-- Given data follows --
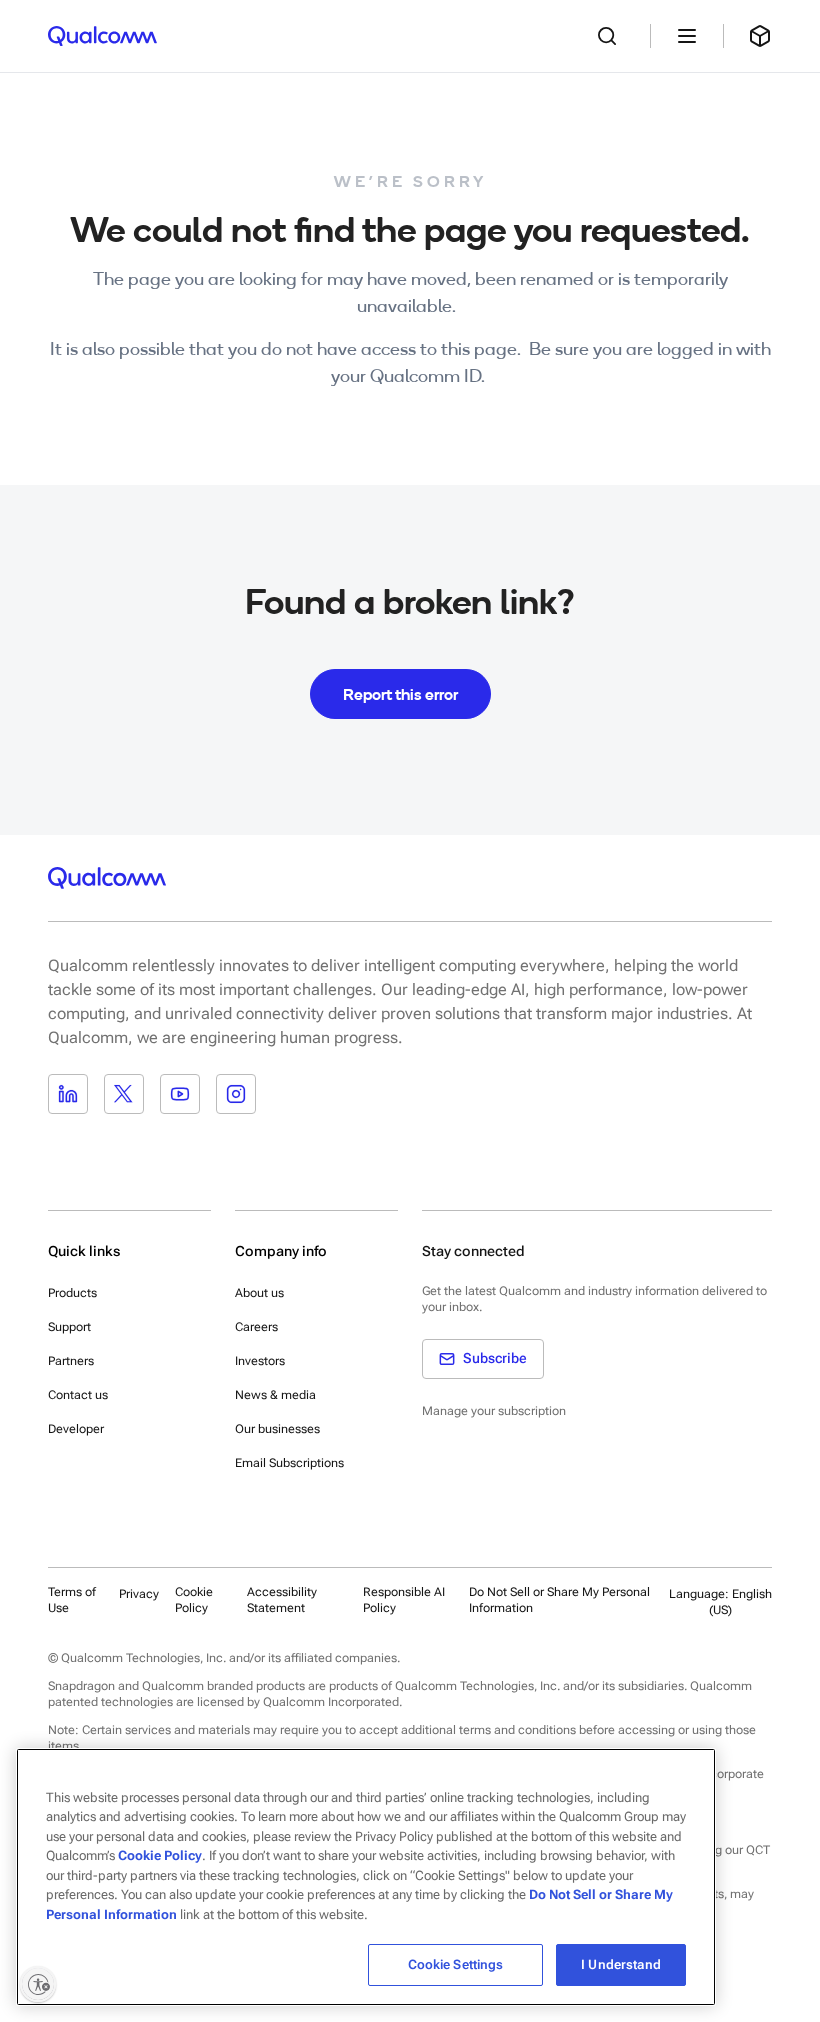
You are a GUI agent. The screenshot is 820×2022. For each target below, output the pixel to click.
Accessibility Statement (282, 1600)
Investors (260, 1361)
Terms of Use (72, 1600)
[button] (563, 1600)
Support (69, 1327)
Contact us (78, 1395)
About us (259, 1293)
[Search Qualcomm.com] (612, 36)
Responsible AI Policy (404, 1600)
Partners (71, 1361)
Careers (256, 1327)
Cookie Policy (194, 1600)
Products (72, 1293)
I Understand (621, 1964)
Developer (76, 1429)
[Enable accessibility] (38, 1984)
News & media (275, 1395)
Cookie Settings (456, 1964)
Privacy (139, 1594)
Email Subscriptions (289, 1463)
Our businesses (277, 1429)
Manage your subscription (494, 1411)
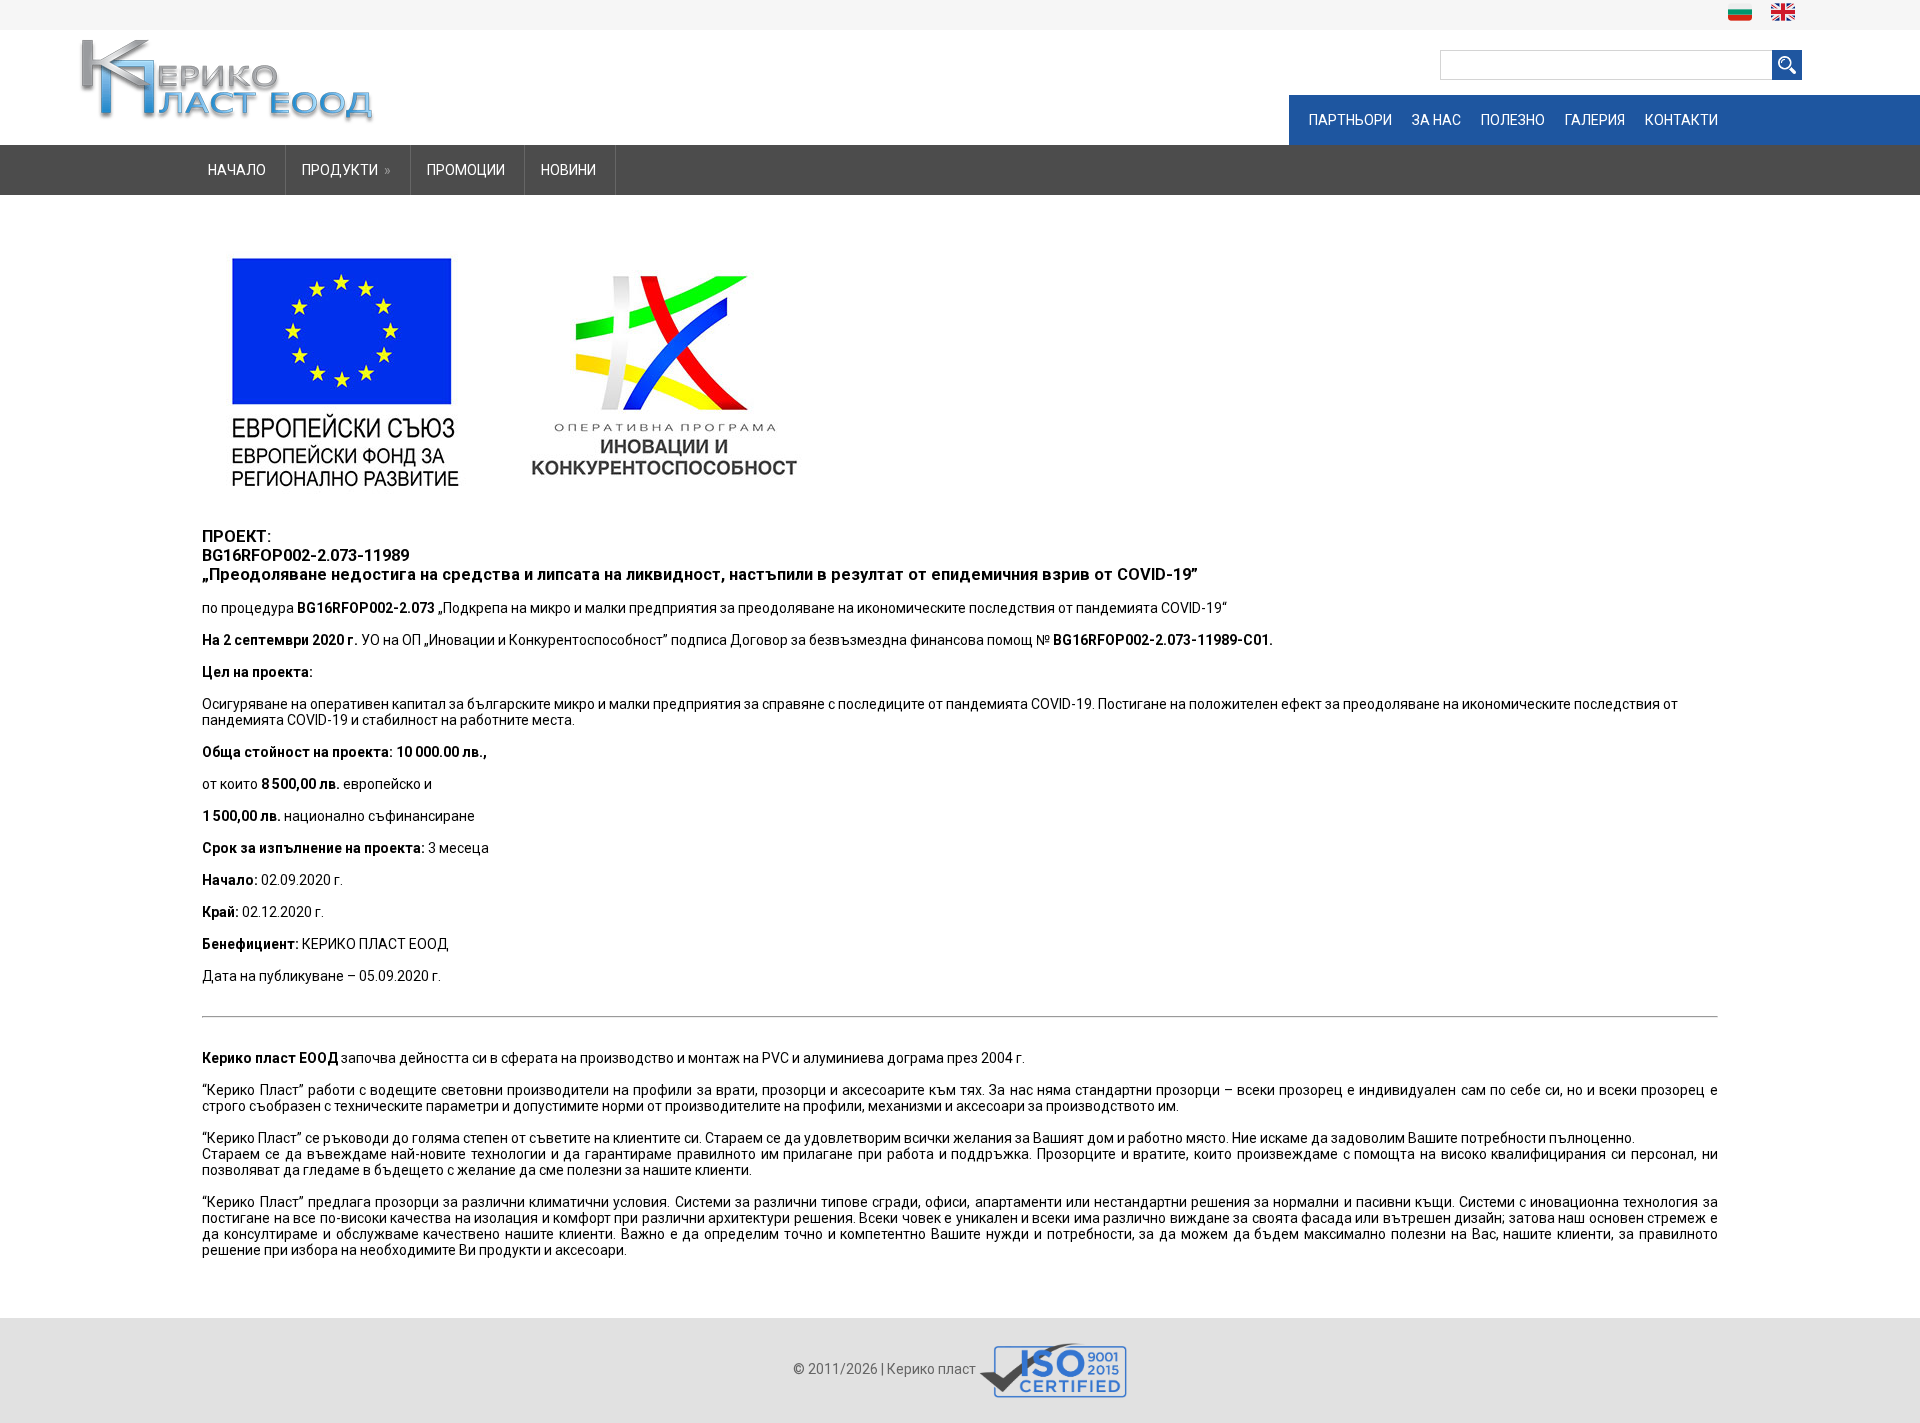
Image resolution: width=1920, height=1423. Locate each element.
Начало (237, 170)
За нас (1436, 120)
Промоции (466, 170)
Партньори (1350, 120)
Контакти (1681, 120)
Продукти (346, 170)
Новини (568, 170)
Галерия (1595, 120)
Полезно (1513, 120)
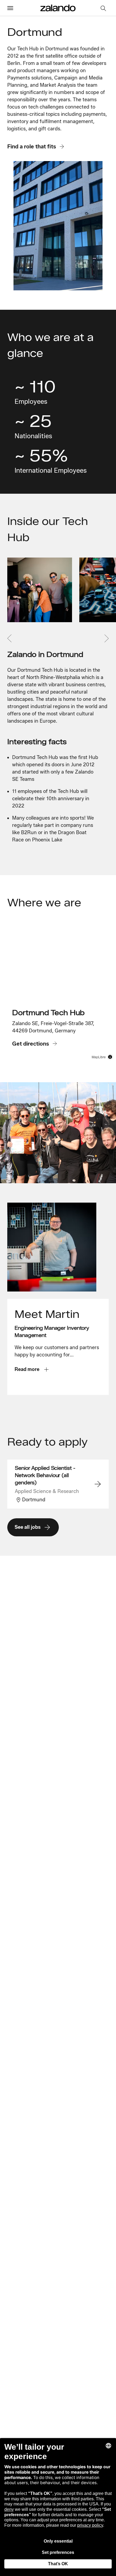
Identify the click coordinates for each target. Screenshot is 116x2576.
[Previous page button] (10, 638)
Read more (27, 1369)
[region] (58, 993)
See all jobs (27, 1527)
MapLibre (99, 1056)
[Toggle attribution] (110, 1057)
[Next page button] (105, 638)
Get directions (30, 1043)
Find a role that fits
-- Given data concluded --
**Required work:**
Could you copy out every line in the listing where the word "Policy" appears?

**Exercise solution:**
Responsible AI Policy (404, 1600)
Cookie Policy (194, 1600)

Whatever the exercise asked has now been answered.